Entries for locating text and elements
====================
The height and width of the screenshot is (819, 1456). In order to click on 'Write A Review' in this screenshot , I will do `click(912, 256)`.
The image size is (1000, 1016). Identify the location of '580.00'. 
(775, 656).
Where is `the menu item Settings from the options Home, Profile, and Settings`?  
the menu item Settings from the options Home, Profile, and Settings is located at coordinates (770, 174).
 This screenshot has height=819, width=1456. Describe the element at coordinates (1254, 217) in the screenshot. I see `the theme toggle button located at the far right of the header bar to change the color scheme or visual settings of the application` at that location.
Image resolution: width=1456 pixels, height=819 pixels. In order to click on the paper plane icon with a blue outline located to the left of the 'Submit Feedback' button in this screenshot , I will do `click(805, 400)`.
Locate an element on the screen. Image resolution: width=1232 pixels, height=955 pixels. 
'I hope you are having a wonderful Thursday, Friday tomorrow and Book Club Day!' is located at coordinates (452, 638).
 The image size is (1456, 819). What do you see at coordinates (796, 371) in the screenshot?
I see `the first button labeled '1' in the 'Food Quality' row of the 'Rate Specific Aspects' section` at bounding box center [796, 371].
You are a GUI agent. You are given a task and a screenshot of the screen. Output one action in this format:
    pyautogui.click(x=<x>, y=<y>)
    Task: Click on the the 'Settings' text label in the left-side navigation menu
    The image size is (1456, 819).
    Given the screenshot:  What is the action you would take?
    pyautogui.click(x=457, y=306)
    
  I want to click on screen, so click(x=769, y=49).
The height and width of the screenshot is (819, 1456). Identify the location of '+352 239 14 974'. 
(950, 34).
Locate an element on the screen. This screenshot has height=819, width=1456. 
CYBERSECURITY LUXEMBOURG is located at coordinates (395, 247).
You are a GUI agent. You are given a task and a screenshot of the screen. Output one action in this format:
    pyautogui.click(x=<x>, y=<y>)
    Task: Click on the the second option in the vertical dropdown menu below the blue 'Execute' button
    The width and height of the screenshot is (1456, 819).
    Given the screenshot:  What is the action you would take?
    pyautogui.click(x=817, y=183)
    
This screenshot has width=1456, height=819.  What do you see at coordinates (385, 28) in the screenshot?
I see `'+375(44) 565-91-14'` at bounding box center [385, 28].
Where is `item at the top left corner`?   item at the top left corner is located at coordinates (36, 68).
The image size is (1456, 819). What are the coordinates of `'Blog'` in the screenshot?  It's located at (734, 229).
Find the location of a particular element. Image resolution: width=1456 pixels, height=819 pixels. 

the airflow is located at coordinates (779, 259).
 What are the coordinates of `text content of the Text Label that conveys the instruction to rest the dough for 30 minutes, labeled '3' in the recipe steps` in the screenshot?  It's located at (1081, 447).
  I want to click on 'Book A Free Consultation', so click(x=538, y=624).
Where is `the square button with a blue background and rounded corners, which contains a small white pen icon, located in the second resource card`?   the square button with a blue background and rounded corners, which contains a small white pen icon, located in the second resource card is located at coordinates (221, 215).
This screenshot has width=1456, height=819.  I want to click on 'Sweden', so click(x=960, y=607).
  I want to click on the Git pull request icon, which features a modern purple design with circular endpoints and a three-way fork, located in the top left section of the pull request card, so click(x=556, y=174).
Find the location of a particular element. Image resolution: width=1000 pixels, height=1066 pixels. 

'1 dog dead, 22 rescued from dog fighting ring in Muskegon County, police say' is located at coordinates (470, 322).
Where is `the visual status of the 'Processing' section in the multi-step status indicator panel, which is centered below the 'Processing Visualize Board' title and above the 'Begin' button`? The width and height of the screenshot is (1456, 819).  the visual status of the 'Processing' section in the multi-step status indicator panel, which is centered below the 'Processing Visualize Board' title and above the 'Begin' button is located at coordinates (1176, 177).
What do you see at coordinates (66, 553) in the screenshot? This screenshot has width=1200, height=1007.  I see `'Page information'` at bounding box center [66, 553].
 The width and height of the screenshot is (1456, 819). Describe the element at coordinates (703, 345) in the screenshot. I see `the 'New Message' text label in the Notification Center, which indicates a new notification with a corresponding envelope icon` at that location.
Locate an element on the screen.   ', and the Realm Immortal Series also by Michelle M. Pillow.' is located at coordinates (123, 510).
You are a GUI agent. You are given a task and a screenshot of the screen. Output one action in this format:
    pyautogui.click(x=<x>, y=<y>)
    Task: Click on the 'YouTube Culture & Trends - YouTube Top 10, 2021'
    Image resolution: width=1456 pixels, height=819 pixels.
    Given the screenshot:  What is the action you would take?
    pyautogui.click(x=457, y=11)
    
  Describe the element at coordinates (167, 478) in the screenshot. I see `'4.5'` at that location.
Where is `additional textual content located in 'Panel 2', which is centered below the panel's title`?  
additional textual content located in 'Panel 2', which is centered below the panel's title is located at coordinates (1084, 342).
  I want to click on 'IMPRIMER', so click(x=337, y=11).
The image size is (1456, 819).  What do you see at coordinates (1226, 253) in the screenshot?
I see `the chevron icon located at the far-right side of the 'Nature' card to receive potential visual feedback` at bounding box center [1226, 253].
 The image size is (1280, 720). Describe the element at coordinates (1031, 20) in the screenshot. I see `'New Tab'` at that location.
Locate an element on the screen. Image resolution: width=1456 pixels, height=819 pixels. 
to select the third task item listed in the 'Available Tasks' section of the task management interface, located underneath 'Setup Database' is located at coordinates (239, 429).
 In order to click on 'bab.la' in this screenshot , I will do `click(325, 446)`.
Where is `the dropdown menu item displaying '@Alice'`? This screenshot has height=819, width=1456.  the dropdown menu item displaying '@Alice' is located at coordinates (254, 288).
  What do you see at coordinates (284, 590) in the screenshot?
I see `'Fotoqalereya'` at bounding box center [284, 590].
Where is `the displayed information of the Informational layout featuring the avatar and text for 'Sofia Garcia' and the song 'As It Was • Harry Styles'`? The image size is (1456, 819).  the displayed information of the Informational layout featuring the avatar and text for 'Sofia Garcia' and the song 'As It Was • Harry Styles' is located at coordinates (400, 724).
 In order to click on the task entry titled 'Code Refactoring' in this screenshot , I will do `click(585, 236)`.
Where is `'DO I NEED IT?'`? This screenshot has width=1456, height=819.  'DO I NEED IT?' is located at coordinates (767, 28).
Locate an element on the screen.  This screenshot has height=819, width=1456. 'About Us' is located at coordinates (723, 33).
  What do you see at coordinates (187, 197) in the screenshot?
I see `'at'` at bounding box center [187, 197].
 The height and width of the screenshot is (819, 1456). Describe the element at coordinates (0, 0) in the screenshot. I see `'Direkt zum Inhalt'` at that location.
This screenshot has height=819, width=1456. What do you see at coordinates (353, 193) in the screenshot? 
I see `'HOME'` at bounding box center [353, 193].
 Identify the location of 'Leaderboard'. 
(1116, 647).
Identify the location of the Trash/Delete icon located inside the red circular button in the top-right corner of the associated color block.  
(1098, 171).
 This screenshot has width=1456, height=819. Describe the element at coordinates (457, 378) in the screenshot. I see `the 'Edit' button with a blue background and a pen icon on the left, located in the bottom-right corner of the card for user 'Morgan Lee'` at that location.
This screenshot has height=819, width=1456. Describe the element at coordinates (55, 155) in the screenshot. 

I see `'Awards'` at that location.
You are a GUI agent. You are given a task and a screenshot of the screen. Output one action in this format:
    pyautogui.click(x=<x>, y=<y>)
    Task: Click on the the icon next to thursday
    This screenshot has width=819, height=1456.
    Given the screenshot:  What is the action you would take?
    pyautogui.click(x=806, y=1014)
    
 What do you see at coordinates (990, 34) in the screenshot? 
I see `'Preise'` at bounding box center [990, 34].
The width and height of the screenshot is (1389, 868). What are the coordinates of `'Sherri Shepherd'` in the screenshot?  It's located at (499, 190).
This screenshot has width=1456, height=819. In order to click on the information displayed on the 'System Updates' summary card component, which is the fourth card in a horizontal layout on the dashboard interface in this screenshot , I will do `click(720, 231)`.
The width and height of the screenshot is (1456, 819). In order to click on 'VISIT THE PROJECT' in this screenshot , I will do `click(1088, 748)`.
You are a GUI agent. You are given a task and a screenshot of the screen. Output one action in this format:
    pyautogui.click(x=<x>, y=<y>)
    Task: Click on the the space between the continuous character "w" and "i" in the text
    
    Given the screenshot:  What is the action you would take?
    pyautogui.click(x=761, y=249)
====================
### Exercise requirements
Transcribe the entries above word for word, starting at the line that contains "coordinates (767, 28)." and ending at the line that contains "The height and width of the screenshot is (819, 1456). Describe", with both of those lines included.

### Completed task
Where is `'DO I NEED IT?'`? This screenshot has width=1456, height=819.  'DO I NEED IT?' is located at coordinates (767, 28).
Locate an element on the screen.  This screenshot has height=819, width=1456. 'About Us' is located at coordinates (723, 33).
  What do you see at coordinates (187, 197) in the screenshot?
I see `'at'` at bounding box center [187, 197].
 The height and width of the screenshot is (819, 1456). Describe the element at coordinates (0, 0) in the screenshot. I see `'Direkt zum Inhalt'` at that location.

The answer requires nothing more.